I always get a kick when a long-storied company which is in decline tries to hook onto the latest, hottest market, thinking, “we will get into this market, and with our amazing brand, we will knock it out of the park!” This is the business equivalent of a Hail Mary pass… while throwing it off to the sides and into the stands, rather than down the field towards the goal line.
And now, Kodak is doing it.
Kodak has been around for a very long time. In many ways it was the mother of all consumer photography, dominating in cameras, film and photographic paper (I always wondered why there isn’t a special word for that) for decades. As a senior in high school, I was responsible for all photography; a friend and I set up a darkroom in his basement, and together we developed thousands of pictures from Kodak film via Kodak chemicals to Kodak paper. I even managed to get Kodak Canada to donate all of our film, paper and chemicals!
But Kodak has been in decline for years. Despite an engineer at Kodak having invented the digital camera way back in 1975, Kodak squashed it, never seriously bringing it to market until very late in the game. It simply was too threatening to their existing business, and they were unwilling to cannibalize themselves (apparently preferring that others did so instead).
By now, of course, the entire camera market, including digital, is in serious trouble, thanks to smartphones with cameras. Whereas cameras used to be a very large industry in and of themselves, today, for the overwhelming majority of people, a camera is just one feature on the phone they carry around anyways.

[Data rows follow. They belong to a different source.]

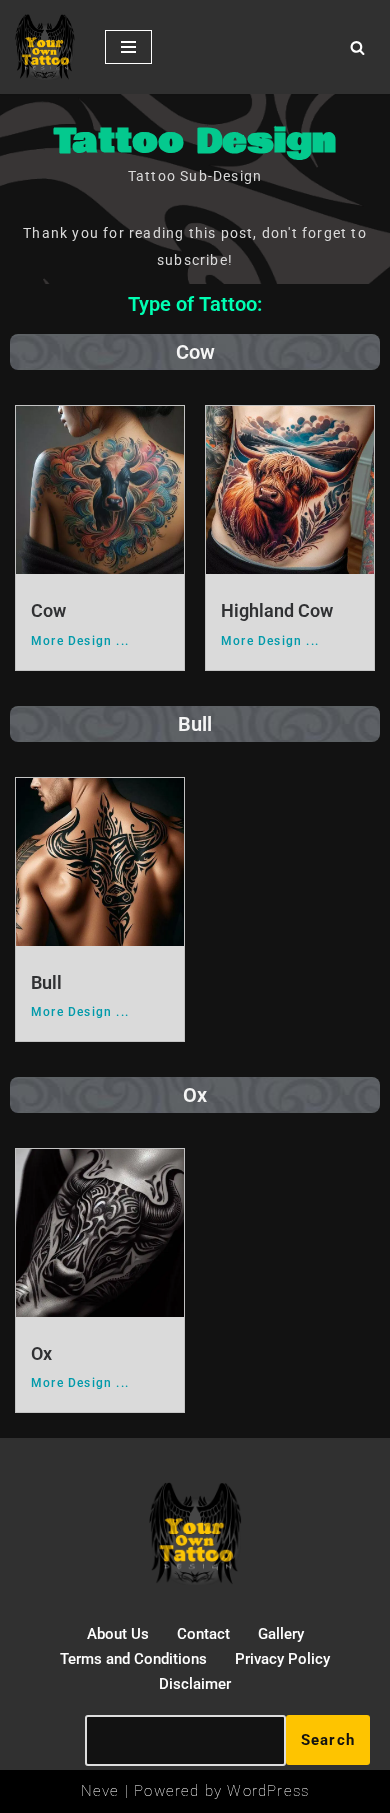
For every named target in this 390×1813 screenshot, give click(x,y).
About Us (118, 1634)
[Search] (357, 47)
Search (328, 1740)
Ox (41, 1353)
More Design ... (80, 641)
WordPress (268, 1791)
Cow (48, 610)
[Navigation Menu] (128, 47)
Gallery (281, 1634)
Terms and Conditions (133, 1659)
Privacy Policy (282, 1659)
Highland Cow (277, 610)
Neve (100, 1791)
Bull (46, 982)
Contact (203, 1634)
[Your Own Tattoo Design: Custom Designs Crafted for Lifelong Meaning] (45, 47)
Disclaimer (195, 1684)
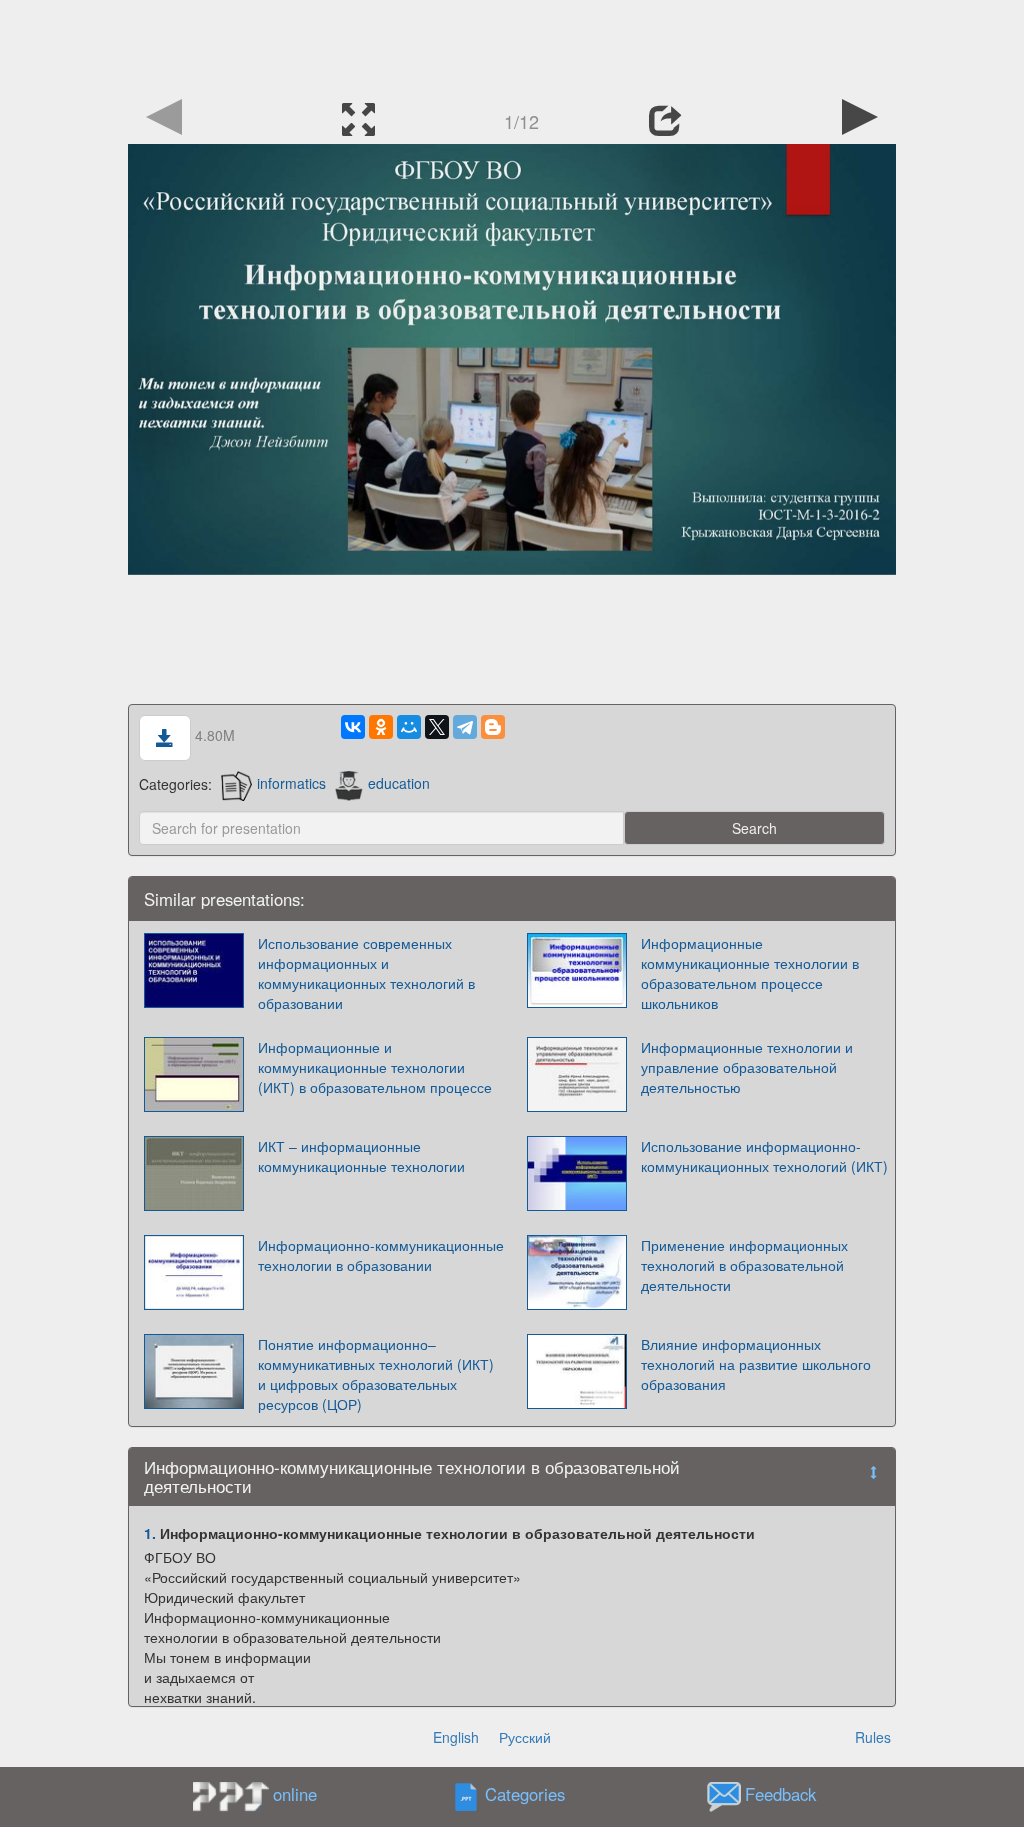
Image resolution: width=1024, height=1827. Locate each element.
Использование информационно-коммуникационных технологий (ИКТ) (764, 1156)
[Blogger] (493, 727)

The inevitable result is that Kodak has been in serious decline for years. According to Kodak’s latest financial report, over a period of 4 years, their revenue declined from $6.2BN to $4.4BN to $3.6BN to $2.7BN to $2.3BN into FY2013. Their business has imploded by 62.9% in just 4 years. “Imploded” may be too gentle a word; black holes don’t collapse this quickly.
The irony, of course, is that photography isn’t disappearing; people are taking far more pictures than ever. However, they are doing it from their smartphones, rather than dedicated cameras, and putting them on screens, rather than Kodak paper.
So, of course, Kodak is convinced that merging the Kodak photography brand with a smartphone is the perfect way to capture the hearts and minds (and wallets) of consumers. Right now, only 2 brands matter in phones: Apple and Google/Android. And in Android, only two qualities matter:
- Who can make the best/sexiest/highest end smartphone that competes with Apple? Historically that has been Samsung, but Motorola with its X, Xiaomi and maybe OnePlus are moving in.
- Who can make the cheapest smartphone that is good enough all around? Motorola (Moto E and Moto G), and lower-end Xiaomi are taking this one over too.
What does Kodak bring to the party? Camera and development knowledge? In all seriousness, who is going to buy a smartphone because Kodak is on the label? I suspect almost no one.
A more interesting question is, who in the world thought people actually would? This Hail Mary is going off into the stands.